Revisitar o primeiro espaço pelo qual a nossa alma se sentiu atraída, compreender a posição que nele ocupámos e a visão que daí o mundo nos oferecia, permite-nos entender o modo como esse primeiro modelo de mundo determinou a percepção do mundo em geral ao longo da nossa vida, tornando-se então mais óbvio o modo como fomos atraindo as pessoas e as circunstâncias mais adequadas para o irmos perpetuando.
Estamos portanto a falar de uma verdadeira terapia, quiçá de uma prototerapia (algo que vem antes da terapia), se assim podemos dizer, na medida em que se torna um excelente ponto de partida para outras terapias porventura mais profundas (nos casos em que sejam necessárias). Trata-se seguramente de uma metodologia segura e interessante, até porque à partida fácil e, na maior parte dos casos até, muito agradável. É no entanto aconselhável que o façamos com algum desprendimento, sem saudosismos nem apego, o que, claro, nem sempre é fácil. Convém irmos até lá sem ficarmos lá, porque o vasto mundo espera por nós para o descobrirmos e nele nos sentirmos em casa.
Esta espécie de logoanálise (análise feita a partir dos espaços que habitamos) para usar a terminologia de Gaston Bachelard em A Poética do Espaço, permite-nos entender as dores e os traumas, mas também os aspectos mais luminosos e habilitadores, da nossa criança interior. A partir dessas evidências, sabemos do que precisa essa parte de nós, e, usando as estratégias preconizadas por Louise Hay no seu Método (mas também por outras terapias como a Programação Neurolinguística), podemos tratar dela, escutar o que tem para nos dizer, dar-lhe segurança e fornecer-lhe os recursos de que precisa para que possa resgatar os seus aspectos mais luminosos.
Devo lembrar que este conceito de criança interior, parafraseando Vera Faria* e outros autores, refere-se ao nosso eu verdadeiro, um ser de amor incondicional, espontâneo, extrovertido, criativo, alegre e completo, que está connosco desde sempre. Na tradição cristã, é simbolizado pelo Menino Jesus ( na nossa tradição literária, menino(a) apenas), com as suas qualidades de pureza, integridade, inocência, máxima receptividade, estado original – numa palavra, a Alma.
Foi pois uma experiência e tanto este primeiro módulo do curso que frequentei na Companhia do Eu, com Pedro Sena-Lino, um excelente dinamizador, culto, atento, carinhoso, encorajador, revelando igualmente muito da sua própria alma – uma excelente Companhia!
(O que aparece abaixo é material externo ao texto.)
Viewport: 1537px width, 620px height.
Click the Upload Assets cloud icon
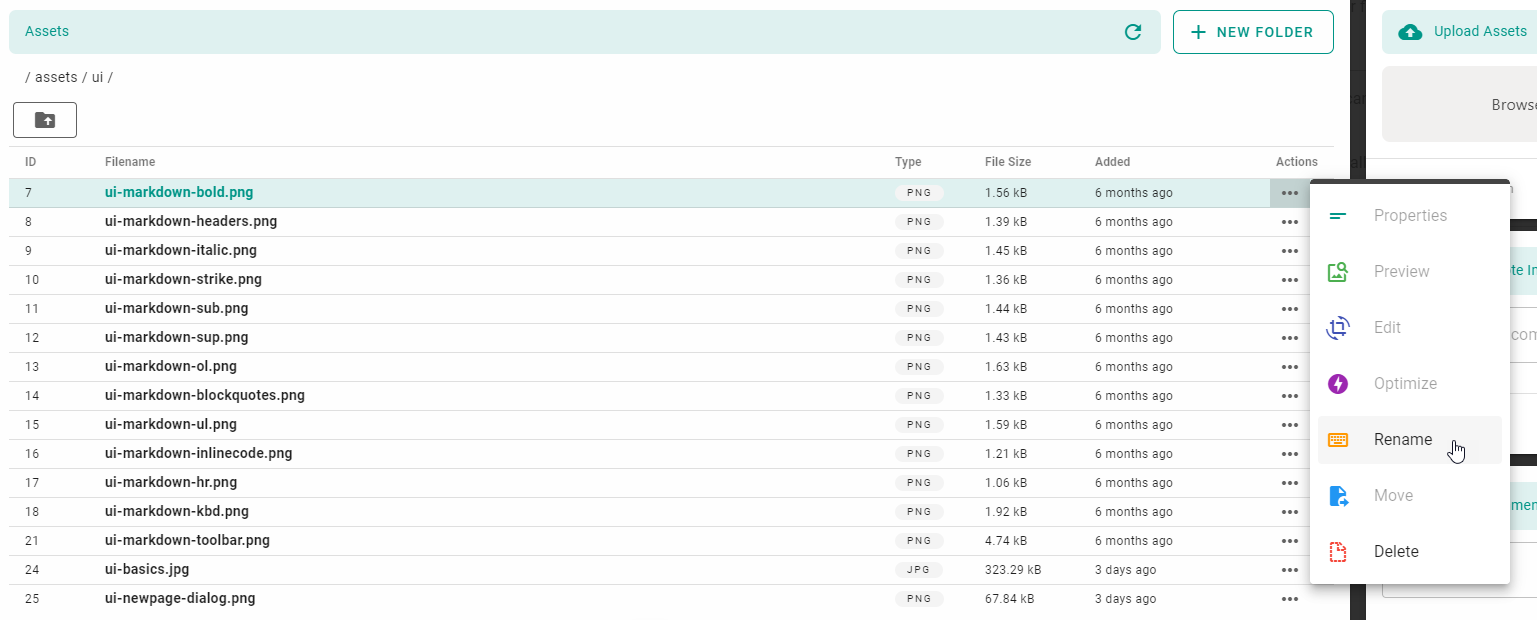tap(1410, 32)
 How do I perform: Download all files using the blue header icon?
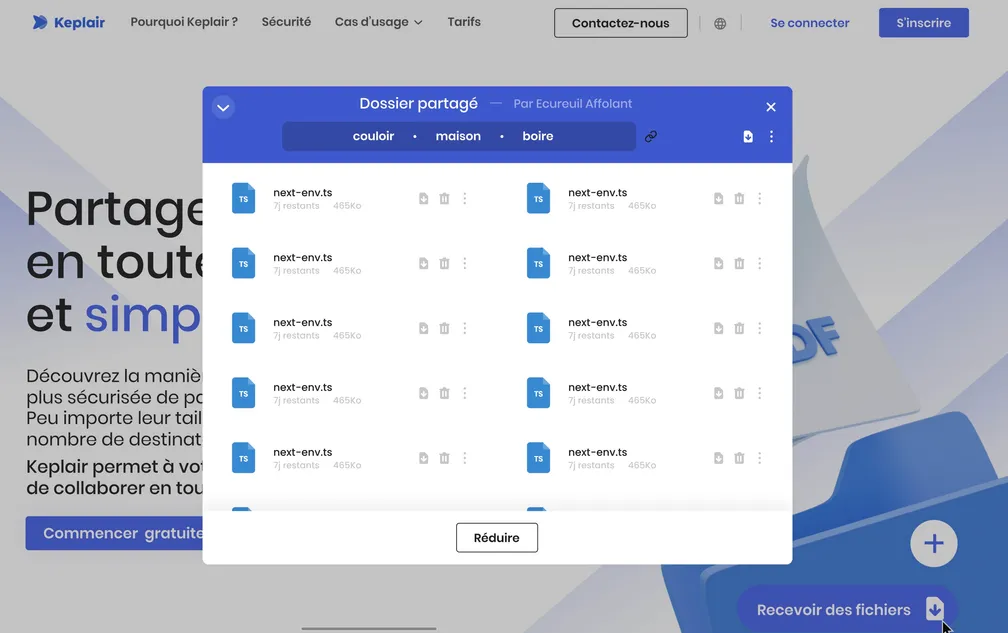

*Descubra a Sua Criança Interior

Encontrei aqui um poema interessante, porque fala exactamente destas questões da infância e da recriação ao longo da vida do modelo do mundo que aprendemos então:

Infância
Quando pequena
Meu quintal era enorme.
Tinha rios, castelos e florestas,
Trilhas sinuosas e duendes e dragões.
E eu seguia aquelas trilhas,
Catando na terra mágicas sementes
Que marcariam meu caminho de volta à segurança.
Meu quintal não existe mais,
E eu cresci.
E surpresa, me dei conta
que ainda busco, hoje, os sinais e a magia
Daquelas trilhas que eu antes percorria.